THE EXERCISE -
Rewrite the stretch from the line containing "How do I perform: Click the SIZE" through the line containing "pos(221,20)" as a numbered list, leaving out blank lines.

Data listing:
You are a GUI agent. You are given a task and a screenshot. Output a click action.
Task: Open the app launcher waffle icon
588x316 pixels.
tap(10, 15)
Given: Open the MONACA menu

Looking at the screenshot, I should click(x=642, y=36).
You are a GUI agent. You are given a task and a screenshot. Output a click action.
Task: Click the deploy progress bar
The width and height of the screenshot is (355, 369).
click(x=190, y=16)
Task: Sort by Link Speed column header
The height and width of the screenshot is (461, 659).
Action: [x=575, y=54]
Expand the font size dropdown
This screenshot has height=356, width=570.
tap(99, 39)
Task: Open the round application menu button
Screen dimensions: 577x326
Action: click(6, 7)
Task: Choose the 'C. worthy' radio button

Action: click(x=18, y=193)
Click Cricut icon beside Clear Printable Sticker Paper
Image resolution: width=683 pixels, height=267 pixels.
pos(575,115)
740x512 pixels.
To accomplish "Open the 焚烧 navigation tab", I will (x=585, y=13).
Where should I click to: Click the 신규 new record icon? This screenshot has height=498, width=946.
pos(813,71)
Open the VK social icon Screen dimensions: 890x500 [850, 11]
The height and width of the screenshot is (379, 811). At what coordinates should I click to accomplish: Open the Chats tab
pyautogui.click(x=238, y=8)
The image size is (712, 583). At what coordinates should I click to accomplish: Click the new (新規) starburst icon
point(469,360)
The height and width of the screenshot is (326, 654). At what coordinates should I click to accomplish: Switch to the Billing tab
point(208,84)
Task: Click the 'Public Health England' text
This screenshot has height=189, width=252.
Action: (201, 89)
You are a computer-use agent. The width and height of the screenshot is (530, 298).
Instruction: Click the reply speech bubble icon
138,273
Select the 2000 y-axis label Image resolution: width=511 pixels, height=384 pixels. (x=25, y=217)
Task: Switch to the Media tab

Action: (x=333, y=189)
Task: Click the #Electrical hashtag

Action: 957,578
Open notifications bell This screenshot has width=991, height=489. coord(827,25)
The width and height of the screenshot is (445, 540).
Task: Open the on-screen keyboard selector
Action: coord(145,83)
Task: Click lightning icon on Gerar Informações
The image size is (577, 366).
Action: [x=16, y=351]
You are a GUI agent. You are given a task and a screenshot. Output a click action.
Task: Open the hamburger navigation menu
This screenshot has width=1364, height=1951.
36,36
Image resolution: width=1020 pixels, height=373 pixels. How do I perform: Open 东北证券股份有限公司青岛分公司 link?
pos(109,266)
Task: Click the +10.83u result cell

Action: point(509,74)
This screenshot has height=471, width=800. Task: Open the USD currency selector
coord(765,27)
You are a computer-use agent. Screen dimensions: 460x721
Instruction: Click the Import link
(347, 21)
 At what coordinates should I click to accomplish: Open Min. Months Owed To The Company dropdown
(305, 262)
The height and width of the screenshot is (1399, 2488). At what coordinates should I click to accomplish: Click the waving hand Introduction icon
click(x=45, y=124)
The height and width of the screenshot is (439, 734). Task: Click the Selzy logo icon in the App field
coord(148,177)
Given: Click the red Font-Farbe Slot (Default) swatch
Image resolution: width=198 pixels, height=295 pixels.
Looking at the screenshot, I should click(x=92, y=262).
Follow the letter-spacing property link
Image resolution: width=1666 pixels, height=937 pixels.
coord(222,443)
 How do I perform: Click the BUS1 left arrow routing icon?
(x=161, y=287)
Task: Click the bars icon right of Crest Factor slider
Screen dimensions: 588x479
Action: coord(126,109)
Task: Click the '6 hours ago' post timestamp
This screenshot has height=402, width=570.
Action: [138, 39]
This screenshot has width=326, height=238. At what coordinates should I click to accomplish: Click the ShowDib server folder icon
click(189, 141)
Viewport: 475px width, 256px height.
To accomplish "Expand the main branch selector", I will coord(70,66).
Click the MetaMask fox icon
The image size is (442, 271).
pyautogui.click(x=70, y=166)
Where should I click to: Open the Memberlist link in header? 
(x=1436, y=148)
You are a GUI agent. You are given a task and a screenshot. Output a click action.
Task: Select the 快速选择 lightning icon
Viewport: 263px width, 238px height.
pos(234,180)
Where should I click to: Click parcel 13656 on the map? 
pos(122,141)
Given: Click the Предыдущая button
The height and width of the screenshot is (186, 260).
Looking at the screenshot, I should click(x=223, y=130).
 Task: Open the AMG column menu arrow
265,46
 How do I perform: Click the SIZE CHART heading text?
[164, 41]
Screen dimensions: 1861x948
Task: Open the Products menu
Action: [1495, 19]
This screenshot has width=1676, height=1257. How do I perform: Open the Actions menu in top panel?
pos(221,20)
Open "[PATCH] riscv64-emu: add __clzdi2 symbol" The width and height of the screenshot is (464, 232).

IN RESPONSE -
1.  How do I perform: Click the SIZE CHART heading text?
2. [164, 41]
3. Screen dimensions: 1861x948
4. Task: Open the Products menu
5. Action: [1495, 19]
6. This screenshot has width=1676, height=1257. How do I perform: Open the Actions menu in top panel?
7. pos(221,20)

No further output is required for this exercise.